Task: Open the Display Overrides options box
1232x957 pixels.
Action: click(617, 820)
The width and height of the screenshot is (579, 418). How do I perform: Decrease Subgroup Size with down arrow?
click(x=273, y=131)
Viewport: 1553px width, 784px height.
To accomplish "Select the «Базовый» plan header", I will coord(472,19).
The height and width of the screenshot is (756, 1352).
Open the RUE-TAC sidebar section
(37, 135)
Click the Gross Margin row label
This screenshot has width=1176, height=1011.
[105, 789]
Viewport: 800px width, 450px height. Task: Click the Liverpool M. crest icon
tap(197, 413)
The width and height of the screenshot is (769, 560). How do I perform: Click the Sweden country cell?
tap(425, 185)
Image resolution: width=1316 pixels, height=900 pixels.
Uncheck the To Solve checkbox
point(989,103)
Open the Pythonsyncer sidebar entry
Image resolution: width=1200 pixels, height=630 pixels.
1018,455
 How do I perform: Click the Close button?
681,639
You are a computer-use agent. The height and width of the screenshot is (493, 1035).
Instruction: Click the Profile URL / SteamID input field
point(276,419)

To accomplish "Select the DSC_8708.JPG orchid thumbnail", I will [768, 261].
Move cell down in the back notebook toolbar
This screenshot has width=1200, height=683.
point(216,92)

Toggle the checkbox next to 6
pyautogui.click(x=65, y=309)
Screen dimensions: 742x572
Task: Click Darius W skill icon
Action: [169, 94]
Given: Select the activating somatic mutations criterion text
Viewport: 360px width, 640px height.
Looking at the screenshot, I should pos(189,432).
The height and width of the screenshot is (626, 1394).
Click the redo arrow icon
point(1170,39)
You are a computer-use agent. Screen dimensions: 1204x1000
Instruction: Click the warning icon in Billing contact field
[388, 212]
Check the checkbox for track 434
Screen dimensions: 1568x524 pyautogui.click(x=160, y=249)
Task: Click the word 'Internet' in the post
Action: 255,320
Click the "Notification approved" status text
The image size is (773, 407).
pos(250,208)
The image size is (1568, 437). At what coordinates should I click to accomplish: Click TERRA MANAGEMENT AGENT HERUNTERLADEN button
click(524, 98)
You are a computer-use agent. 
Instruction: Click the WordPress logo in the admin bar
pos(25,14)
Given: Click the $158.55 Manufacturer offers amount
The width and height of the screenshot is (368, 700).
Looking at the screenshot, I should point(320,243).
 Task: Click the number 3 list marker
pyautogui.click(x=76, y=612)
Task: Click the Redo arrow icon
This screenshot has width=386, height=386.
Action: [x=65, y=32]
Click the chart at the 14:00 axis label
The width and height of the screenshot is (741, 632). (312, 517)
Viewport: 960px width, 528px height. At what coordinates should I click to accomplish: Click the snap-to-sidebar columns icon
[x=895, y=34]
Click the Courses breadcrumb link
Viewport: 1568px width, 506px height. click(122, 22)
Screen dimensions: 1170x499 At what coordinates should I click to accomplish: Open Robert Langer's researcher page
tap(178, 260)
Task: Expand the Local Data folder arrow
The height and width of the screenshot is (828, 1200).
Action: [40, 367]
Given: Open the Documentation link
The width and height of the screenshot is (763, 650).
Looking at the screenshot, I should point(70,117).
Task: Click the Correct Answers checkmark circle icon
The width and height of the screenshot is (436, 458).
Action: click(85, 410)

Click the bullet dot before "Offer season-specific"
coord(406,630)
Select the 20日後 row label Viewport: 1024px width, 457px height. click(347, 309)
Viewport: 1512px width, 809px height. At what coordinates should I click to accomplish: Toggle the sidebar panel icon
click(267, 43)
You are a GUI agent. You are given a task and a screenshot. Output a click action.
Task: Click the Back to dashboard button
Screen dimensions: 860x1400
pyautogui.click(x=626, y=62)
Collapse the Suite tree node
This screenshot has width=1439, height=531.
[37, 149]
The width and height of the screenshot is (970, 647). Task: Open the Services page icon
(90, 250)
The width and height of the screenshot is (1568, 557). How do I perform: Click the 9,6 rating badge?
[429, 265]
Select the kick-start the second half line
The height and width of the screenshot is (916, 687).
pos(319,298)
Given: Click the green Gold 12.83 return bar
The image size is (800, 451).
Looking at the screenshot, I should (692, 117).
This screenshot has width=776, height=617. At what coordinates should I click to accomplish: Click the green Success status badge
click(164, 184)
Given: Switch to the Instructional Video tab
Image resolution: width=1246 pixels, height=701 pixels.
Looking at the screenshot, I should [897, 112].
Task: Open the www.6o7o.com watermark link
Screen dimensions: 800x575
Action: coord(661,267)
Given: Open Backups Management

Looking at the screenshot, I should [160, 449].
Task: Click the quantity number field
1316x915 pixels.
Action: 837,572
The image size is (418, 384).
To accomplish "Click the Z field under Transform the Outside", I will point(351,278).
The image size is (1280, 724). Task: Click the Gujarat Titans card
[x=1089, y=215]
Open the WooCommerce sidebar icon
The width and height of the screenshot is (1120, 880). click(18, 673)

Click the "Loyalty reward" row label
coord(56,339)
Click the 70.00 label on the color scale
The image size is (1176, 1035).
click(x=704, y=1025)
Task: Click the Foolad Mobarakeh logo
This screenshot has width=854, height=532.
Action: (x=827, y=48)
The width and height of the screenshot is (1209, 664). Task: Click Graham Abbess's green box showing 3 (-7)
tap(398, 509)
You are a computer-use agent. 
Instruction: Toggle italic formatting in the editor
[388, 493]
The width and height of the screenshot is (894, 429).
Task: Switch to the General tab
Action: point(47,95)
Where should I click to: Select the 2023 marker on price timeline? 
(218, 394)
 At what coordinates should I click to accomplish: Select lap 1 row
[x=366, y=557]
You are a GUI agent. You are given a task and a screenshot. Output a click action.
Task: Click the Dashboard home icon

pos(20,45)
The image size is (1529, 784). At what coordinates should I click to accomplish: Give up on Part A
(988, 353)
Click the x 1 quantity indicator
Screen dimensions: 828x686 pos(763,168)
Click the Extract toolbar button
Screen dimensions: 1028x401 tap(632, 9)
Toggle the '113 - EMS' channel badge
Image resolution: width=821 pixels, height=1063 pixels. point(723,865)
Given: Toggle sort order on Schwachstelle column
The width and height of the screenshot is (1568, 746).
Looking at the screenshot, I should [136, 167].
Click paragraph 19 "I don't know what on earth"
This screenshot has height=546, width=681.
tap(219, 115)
----------------
*REQUIRED ACTION*.
Every line containing the word "will" should be copied from the material.

*WRITTEN RESPONSE*.
To accomplish "Select the «Базовый» plan header", I will coord(472,19).
To accomplish "Select the DSC_8708.JPG orchid thumbnail", I will [768, 261].
To accomplish "Click the Z field under Transform the Outside", I will point(351,278).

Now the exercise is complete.